Wilton artist hosts exhibition with her family’s art at the Hammond Museum

The official title of the triptych of exhibits currently at the Hammond Museum, a few miles west of Ridgefield in North Salem, NYis “Artistic legacies and Zen sanctuary.” But a simpler title might be “Lucy Krupenye, family and friends”.

Lucy, a sculptress from Wilton who works with found materials such as stone, wood, metal and bone, is at the center of the three exhibitions as an artist, conservativedaughter and granddaughter.

Family legacies, as Lucy explained, begin with her grandmother, Berta Gladstone who ran a gallery in Woodstock, NY which, in its heyday of the 1960s, had an impressive list of artists.

“I played there when I was little,” Lucy said. “Its artists were exhibiting at the Met Museum, MOMA, National Gallery. I knew it was a top gallery, but when I grew up it wasn’t there. As an adult looking back , I thought, ‘Oh?’ So I went through the archives of the Woodstock library and it reinforced my memories.

She did her research about five years ago, and the newspaper clippings she found reporting on exhibitions at the Gladstone Gallery, along with other material, occupy a corner of a gallery at the Hammond.

Meanwhile, Lucy and her mother, Berta’s daughter Grace Krupenye, had established themselves as artists independently of each other, at least at first.
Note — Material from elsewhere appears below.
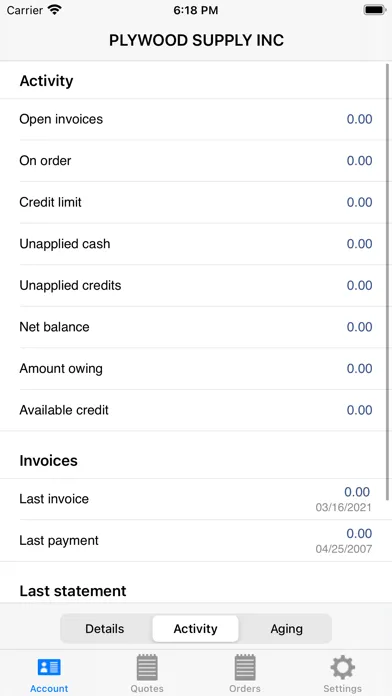
Task: Select the Unapplied cash row
Action: coord(196,244)
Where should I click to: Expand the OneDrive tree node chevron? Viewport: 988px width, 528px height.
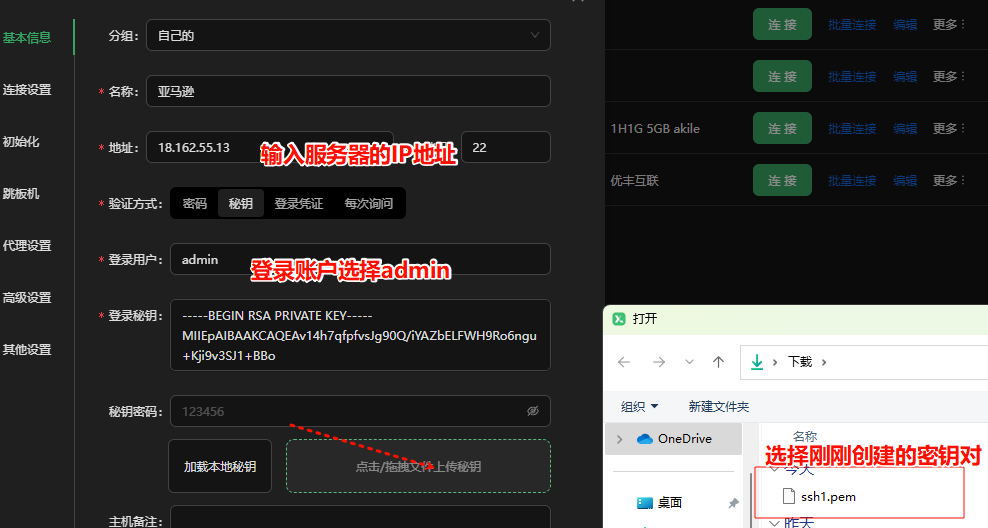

Lucy’s earliest memories are of her mother’s oil paintings. She later switched to collage, in part because the family spent summers in the south of France, where Lucy’s father, Ira Krupenye, a concert violinist, performed with two orchestras. One was the Philharmonie de Monte-Carlo.
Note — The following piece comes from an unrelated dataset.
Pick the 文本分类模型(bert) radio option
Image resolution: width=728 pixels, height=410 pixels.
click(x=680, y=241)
“My mother started playing with the paper the French use to wrap bread,” Lucy said. “Then she started making her own paper. Incredibly, that was around the time I was starting out as a sculptor. We would do it totally separately and then come together and always be amazed at how similar the feel was to our artwork. It was wonderful because my mom always inspired me so much, but there was a moment when she said how much I inspired her.
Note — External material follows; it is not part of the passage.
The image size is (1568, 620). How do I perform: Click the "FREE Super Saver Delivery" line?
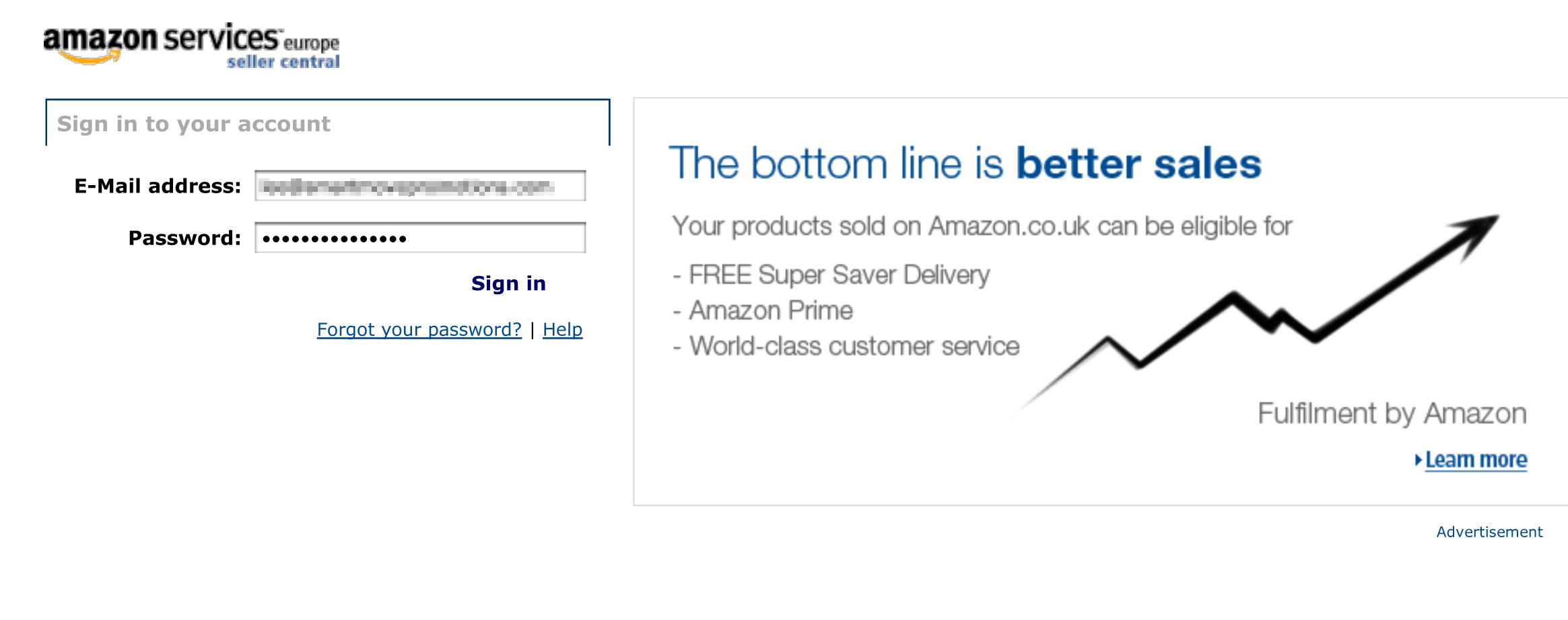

Eventually, mother and daughter would exhibit together. Around two dozen of Grace’s collages are on display in Hammond’s Hays Gallery. They tend to be smaller and more delicate than her daughter’s sturdy sculptures. But most incorporate metal, usually disguised as flattened ribbons.

One entitled “Ellipse of Love” is dedicated to Ira, her muse and her husband. In the center is a found object that looks like a crouching creature from an early video game. Lucy said it was actually a bridge from one of her father’s violins. She herself made a series of sculptures using her old violin cases.

At first, Lucy followed in her father’s musical footsteps, attending the Manhattan School of Music in high school as a flautist. Then one day, in her twenties, she received a call from her mother notifying her that she was cleaning out the attic of the family home, where Lucy’s collection of Cape Cod shore finds were stored.

“She said, ‘Would you like this? Otherwise, I throw them away. I said yes. And I started taking stones and putting things together. I started making jewelry,’ a- she said, but friends told her that her jewelry was more like sculpture and urged her to work on a larger scale.

At the Hammond, she exhibited 22 pieces at the Goelet gallery. Many like “Lost Tribe,” which won the Eisner Prize for Sculpture in a Silvermine Arts Center exhibit, incorporate curved bands of wood or metal that evoke the entrance to a Japanese temple.

Another room, and the largest, shares the space with paintings made by his mother and even his grandmother. Titled “Sanctuary,” it is a five-foot-tall marbled metal slab bearing what Lucy identified as old wagon springs. Paired end to end, they have the shape of an arched canoe. In an upper corner are an animal’s leg bone and vertebrae arranged to resemble a character from an Asian alphabet.

Lucy is a Zen lawyer and the third section of her Hammond exhibit is a celebration of the Zen spirit featuring the work of 23 different artists, many of them household names. There is a landscape by David Dunlop, a Silvermine Instructor. Jeanine Esposito from the Beechwood Arts Center in Westport has a 12ft suspended white waterfall made of painted fabric. Miggs Burroughs de Westport created a Zen garden in his signature lenticular style. Melissa Newman, a daughter of Paul Newman and Joanne Woodward, has two small porcelain flower sculptures. They are under glass, as if everyone had their own private terrarium. Newman is a good friend, Lucy said.

In her artist statements, Lucy emphasizes the Zen influence and says she loves the tranquility of her home on the Norwalk River. But she described her workshop, with a huge workbench like a jumble of found pieces of wood, metal, stone and bone, often brought in by friends.

“People say, ‘How do you know where something is? I’m just saying that I know. But you need a tetanus shot before you go in,” she said.

His exhibition “Artistic Legacies and Zen Sanctuary” runs until November 5 at the Hammond Museum and the Japanese Stroll Garden.